ASSIGNED TASK |
From the listing below, retype exactly the line holding "Martin Rummel (163, 722)", the line holding "reports (459, 1049)", and the lines between them; skip everything else.

__________

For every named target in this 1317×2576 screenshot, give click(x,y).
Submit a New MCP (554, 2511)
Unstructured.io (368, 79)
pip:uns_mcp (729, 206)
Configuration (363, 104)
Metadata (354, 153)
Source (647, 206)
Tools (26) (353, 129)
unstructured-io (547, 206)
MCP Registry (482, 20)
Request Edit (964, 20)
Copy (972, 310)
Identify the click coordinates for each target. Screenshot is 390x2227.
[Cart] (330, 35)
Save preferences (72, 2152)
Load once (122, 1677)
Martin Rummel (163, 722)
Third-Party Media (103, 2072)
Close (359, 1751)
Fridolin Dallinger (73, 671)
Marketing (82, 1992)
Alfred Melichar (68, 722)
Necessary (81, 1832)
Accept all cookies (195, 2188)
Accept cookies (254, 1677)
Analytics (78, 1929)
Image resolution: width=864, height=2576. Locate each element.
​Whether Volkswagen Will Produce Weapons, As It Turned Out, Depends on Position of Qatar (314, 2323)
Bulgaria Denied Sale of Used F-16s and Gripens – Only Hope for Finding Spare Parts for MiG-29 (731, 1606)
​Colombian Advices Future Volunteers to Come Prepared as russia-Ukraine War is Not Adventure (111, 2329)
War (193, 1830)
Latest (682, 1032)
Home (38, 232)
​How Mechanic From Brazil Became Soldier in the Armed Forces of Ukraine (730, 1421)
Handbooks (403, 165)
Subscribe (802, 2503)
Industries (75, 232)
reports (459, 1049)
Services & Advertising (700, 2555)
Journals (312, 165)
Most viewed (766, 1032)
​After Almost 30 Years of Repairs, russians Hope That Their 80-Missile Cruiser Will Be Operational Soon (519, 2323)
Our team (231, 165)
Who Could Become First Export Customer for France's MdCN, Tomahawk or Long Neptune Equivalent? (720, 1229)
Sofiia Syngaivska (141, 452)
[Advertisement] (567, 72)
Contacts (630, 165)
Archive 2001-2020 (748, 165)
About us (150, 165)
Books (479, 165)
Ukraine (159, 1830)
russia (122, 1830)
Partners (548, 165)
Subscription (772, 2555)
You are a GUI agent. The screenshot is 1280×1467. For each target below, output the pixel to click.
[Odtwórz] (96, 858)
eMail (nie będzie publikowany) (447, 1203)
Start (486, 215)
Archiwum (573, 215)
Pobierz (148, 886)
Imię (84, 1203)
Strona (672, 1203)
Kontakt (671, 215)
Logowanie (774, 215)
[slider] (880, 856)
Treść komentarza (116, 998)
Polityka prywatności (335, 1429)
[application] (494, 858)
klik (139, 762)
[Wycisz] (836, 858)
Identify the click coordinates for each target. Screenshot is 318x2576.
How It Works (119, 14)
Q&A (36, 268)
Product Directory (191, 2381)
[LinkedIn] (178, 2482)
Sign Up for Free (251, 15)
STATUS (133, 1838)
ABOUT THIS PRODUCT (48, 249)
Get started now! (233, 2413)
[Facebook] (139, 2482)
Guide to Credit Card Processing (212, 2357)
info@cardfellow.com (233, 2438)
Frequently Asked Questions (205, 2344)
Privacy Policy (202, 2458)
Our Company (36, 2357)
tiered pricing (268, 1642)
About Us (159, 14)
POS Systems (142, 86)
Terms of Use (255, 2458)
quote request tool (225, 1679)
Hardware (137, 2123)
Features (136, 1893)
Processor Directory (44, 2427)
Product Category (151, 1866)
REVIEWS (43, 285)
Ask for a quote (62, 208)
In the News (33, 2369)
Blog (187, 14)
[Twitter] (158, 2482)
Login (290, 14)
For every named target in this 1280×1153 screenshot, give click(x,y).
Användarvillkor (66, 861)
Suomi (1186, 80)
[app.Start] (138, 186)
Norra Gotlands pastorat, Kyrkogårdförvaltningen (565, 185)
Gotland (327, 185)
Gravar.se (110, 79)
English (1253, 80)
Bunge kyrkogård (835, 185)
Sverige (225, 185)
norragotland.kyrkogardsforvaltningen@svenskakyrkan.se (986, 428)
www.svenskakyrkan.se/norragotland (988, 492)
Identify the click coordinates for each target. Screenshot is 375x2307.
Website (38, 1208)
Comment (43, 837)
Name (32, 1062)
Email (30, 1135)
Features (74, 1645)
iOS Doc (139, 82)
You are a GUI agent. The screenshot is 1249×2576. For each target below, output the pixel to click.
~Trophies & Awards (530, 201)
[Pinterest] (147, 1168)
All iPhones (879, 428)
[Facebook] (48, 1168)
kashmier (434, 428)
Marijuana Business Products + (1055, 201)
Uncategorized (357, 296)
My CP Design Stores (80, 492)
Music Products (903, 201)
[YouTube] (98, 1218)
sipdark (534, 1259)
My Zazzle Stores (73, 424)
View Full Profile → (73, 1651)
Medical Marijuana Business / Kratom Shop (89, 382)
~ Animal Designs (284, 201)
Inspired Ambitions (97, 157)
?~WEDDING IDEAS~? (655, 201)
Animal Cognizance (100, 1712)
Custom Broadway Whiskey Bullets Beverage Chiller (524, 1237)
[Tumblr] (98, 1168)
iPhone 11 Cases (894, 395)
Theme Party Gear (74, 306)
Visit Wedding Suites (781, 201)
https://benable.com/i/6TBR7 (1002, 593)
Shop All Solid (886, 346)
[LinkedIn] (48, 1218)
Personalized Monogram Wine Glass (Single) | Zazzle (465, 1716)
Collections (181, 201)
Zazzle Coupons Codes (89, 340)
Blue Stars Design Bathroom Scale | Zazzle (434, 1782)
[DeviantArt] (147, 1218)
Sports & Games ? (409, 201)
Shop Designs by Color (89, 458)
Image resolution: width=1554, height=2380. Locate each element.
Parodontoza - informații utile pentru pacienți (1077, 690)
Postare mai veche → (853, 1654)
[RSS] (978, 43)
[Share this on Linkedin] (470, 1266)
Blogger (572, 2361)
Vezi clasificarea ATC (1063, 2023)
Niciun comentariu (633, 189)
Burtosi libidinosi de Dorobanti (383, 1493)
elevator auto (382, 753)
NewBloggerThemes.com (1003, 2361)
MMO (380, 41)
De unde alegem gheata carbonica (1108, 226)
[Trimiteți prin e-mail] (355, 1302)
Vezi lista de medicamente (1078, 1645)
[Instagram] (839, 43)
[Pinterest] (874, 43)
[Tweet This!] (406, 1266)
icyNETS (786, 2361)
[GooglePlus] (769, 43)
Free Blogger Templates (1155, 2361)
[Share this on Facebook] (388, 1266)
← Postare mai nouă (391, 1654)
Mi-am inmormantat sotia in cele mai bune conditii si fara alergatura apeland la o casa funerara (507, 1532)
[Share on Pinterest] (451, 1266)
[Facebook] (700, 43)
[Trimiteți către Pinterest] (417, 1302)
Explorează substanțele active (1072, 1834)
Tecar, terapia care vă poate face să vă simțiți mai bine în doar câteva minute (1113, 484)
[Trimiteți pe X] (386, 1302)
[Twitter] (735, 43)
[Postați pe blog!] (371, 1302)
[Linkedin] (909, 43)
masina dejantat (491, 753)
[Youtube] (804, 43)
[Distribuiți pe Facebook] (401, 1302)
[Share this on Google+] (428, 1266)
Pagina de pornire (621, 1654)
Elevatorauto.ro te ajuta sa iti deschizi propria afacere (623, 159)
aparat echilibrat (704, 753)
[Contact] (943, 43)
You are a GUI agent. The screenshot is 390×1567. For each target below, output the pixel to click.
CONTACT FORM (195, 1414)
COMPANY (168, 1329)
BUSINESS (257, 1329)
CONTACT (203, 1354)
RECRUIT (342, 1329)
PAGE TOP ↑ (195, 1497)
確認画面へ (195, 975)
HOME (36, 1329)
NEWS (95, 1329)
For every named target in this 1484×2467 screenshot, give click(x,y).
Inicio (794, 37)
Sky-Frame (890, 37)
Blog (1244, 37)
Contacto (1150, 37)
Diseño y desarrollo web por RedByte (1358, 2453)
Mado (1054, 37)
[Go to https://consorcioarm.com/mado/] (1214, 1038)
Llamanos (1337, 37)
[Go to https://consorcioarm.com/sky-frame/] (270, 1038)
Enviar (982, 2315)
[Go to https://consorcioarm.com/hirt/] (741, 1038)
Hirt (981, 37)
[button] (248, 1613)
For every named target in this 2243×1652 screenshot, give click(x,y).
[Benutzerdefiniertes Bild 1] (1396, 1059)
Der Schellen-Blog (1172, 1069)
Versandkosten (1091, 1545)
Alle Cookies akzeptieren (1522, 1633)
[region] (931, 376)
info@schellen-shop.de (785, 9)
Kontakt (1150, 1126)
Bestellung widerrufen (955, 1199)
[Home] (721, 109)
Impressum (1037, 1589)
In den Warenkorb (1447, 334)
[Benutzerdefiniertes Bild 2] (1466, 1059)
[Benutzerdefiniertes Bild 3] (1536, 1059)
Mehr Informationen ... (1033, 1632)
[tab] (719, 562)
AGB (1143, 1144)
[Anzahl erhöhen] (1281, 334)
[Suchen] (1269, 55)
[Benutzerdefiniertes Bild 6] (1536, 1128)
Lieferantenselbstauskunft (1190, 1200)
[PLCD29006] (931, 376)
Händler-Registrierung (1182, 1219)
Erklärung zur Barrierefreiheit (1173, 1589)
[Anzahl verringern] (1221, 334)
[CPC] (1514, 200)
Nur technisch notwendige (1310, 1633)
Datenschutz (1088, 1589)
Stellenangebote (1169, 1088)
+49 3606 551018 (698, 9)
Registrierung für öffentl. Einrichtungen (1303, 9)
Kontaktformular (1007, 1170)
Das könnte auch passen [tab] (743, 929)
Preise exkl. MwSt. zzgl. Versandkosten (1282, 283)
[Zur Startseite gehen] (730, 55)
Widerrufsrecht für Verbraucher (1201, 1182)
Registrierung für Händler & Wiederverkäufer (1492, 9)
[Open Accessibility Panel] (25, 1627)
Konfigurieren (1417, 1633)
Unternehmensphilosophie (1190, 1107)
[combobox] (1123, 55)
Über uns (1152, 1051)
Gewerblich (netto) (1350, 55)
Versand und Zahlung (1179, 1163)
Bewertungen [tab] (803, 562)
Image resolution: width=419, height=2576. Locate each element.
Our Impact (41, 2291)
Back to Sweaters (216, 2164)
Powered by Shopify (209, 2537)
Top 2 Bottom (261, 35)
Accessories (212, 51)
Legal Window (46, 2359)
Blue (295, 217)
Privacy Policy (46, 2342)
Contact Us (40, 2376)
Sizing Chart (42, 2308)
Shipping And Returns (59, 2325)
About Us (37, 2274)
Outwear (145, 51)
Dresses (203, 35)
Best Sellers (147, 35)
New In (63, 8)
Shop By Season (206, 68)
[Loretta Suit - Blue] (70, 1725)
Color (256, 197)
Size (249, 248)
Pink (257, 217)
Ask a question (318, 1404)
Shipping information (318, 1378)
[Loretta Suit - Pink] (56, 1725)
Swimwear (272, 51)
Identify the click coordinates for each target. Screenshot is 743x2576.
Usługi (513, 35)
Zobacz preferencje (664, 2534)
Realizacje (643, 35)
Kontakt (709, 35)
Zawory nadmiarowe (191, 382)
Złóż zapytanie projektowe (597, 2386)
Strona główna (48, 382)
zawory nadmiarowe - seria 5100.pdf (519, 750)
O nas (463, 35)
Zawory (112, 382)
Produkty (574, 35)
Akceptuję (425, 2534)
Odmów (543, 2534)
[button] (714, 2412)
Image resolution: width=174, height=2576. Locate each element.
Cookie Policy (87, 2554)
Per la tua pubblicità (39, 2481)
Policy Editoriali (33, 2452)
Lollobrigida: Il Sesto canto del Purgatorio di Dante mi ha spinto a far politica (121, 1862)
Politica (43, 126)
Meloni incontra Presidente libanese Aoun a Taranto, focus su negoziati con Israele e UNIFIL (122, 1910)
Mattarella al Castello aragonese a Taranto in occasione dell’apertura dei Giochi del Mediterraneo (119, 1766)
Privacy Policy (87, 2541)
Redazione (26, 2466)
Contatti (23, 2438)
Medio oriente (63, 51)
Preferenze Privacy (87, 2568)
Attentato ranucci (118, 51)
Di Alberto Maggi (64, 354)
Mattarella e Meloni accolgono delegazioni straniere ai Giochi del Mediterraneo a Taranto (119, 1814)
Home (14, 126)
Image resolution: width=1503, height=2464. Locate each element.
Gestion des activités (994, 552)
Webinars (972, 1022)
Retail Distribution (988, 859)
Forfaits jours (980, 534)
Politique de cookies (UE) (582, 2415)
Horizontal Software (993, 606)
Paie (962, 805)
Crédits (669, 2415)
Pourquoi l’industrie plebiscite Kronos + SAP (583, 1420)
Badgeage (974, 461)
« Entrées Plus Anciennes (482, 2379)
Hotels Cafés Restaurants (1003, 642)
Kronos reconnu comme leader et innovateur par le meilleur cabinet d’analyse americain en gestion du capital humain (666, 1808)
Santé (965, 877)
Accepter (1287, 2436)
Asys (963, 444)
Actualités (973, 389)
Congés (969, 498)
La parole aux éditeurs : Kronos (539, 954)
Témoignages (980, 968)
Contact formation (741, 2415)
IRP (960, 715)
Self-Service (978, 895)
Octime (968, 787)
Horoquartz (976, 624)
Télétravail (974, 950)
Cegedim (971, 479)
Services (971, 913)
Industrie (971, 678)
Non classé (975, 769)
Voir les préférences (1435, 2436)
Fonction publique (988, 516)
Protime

__________

SOLUTION |
Martin Rummel (163, 722)
Third-Party Media (103, 2072)
Close (359, 1751)
Fridolin Dallinger (73, 671)
Marketing (82, 1992)
Alfred Melichar (68, 722)
Necessary (81, 1832)
Accept all cookies (195, 2188)
Accept cookies (254, 1677)
Analytics (78, 1929)
Image resolution: width=864, height=2576. Locate each element.
​Whether Volkswagen Will Produce Weapons, As It Turned Out, Depends on Position of Qatar (314, 2323)
Bulgaria Denied Sale of Used F-16s and Gripens – Only Hope for Finding Spare Parts for MiG-29 (731, 1606)
​Colombian Advices Future Volunteers to Come Prepared as russia-Ukraine War is Not Adventure (111, 2329)
War (193, 1830)
Latest (682, 1032)
Home (38, 232)
​How Mechanic From Brazil Became Soldier in the Armed Forces of Ukraine (730, 1421)
Handbooks (403, 165)
Subscribe (802, 2503)
Industries (75, 232)
reports (459, 1049)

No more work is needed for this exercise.